JLab’s Positron Working Group publishes topical issue of EPJA

Jefferson Lab’s Positron Working Group advocates for adding a positron source to the CEBAF accelerator, which would allow a whole host of possible new positron-scattering experiments. This past year, the group has produced a white paper which has now been peer reviewed and published as a topical issue of the European Physical Journal A. The GW team contributed to six of the issue’s papers, all relating to using differences between electron scattering and positron scattering to quantify the effects of two-photon exchange. One paper was an all-GW affair: “Target-normal single spin asymmetries measured with positrons” by Gabe, Tyler, and Axel (EPJA 57:213, 2021). In this study, we argue that a positron beam, combined with the new Super-Big-Bite Spectrometer, and a transversely polarized proton target, would allow a first-ever measurement of two photon exchange through a quantity called the “target-normal single spin asymmetry,” labeled by An in the figure below.

Fig. 4a from the paper, produced by Gabe, showing the projected statistical uncertainties of the future experiment in comparison to a theoretical model developed by GW’s own Prof. Afanasev.
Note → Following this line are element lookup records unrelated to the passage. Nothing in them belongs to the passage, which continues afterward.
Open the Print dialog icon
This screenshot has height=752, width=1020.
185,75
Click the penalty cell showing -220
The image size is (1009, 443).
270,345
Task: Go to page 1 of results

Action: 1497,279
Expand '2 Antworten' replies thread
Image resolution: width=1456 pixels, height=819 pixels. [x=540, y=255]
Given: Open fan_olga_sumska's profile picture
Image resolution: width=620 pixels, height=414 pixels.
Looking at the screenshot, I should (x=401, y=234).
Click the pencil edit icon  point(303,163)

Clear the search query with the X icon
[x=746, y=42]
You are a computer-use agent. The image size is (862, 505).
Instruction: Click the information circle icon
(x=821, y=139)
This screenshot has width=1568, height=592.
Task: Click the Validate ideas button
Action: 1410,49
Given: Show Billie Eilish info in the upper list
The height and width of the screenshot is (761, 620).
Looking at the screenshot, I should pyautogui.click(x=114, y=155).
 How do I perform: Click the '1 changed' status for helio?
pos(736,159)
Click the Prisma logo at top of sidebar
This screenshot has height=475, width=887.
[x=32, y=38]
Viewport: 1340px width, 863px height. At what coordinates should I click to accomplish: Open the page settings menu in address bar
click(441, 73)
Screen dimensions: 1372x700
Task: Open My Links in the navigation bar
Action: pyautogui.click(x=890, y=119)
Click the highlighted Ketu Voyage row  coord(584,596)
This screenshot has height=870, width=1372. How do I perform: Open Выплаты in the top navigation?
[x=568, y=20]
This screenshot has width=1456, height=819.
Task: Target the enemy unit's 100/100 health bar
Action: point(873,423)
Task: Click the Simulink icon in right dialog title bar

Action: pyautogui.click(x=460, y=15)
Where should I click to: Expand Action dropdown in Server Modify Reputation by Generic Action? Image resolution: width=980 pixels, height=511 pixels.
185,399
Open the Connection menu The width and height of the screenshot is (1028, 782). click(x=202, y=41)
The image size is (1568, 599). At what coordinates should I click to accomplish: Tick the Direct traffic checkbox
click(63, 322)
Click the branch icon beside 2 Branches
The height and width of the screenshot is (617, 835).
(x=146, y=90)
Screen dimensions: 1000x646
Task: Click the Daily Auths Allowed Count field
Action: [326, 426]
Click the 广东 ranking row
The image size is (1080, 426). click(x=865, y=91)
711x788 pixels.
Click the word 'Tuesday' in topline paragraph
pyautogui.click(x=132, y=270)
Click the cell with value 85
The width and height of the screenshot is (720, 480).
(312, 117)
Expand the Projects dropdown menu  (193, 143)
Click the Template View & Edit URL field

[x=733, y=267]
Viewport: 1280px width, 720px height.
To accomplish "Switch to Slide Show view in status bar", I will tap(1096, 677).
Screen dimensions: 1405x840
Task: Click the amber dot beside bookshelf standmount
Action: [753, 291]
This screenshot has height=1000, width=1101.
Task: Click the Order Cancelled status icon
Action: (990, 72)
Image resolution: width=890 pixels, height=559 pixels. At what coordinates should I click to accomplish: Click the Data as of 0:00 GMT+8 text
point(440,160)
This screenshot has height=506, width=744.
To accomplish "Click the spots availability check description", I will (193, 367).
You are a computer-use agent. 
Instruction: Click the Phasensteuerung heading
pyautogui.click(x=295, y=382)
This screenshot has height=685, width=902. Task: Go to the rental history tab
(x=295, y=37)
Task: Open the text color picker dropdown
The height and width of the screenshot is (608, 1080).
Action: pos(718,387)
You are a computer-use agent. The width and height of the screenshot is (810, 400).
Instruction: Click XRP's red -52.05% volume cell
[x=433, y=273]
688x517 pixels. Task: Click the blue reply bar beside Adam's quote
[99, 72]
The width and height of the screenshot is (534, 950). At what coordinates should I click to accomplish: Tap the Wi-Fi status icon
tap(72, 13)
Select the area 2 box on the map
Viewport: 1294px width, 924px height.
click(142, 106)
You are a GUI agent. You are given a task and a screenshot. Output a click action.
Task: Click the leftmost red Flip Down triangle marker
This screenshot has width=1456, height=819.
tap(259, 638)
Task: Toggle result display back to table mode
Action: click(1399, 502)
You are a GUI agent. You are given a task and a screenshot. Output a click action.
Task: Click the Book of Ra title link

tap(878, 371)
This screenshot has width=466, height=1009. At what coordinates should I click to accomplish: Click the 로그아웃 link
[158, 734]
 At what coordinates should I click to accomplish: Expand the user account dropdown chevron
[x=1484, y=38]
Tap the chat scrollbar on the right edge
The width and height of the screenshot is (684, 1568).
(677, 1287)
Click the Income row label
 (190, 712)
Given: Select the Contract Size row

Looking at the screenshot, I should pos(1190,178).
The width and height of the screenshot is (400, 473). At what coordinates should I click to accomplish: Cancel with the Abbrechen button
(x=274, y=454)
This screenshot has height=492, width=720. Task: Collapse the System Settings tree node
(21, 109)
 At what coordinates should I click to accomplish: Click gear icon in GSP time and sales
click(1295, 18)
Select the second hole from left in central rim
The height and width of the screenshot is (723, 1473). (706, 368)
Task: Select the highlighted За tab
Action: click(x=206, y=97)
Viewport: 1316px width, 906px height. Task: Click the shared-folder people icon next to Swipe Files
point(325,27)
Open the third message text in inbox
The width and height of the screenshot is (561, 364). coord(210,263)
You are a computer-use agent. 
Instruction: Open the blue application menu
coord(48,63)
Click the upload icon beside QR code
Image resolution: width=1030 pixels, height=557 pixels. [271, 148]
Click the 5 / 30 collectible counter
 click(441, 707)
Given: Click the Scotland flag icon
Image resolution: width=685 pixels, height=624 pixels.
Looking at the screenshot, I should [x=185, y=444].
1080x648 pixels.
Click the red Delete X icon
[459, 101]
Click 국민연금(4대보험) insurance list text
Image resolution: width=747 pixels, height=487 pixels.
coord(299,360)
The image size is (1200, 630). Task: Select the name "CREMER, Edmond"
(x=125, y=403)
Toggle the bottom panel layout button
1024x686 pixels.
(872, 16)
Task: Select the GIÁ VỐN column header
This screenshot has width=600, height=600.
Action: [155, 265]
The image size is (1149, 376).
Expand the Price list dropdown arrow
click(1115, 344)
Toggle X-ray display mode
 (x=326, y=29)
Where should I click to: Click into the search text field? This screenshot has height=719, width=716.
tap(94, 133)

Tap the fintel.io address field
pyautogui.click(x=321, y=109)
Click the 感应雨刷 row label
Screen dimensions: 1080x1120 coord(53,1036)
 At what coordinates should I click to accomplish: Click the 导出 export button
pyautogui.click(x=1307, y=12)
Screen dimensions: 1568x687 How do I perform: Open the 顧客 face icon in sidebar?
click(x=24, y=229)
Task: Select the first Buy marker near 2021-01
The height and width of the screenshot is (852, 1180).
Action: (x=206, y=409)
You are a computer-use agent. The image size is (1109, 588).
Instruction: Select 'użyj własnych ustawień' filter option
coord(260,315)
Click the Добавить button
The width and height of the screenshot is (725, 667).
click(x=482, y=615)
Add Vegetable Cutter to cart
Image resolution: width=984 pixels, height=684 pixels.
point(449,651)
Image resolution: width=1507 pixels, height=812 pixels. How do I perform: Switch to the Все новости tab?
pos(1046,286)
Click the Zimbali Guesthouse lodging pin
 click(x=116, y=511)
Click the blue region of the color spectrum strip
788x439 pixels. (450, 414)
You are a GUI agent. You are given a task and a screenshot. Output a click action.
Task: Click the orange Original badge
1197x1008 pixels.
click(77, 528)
This was Gabe’s first publication. He developed and ran the code to determine the theoretical predictions of the GPD model developed by GW’s Andrei Afanasev, and went on to produce all of the paper’s figures, including the one above.

With the Electron Ion Collider being built at Brookhaven, the future of Jefferson Lab is open to a number of possibilities. We see great reasons for that future to include a unique, world-leading positron scattering facility.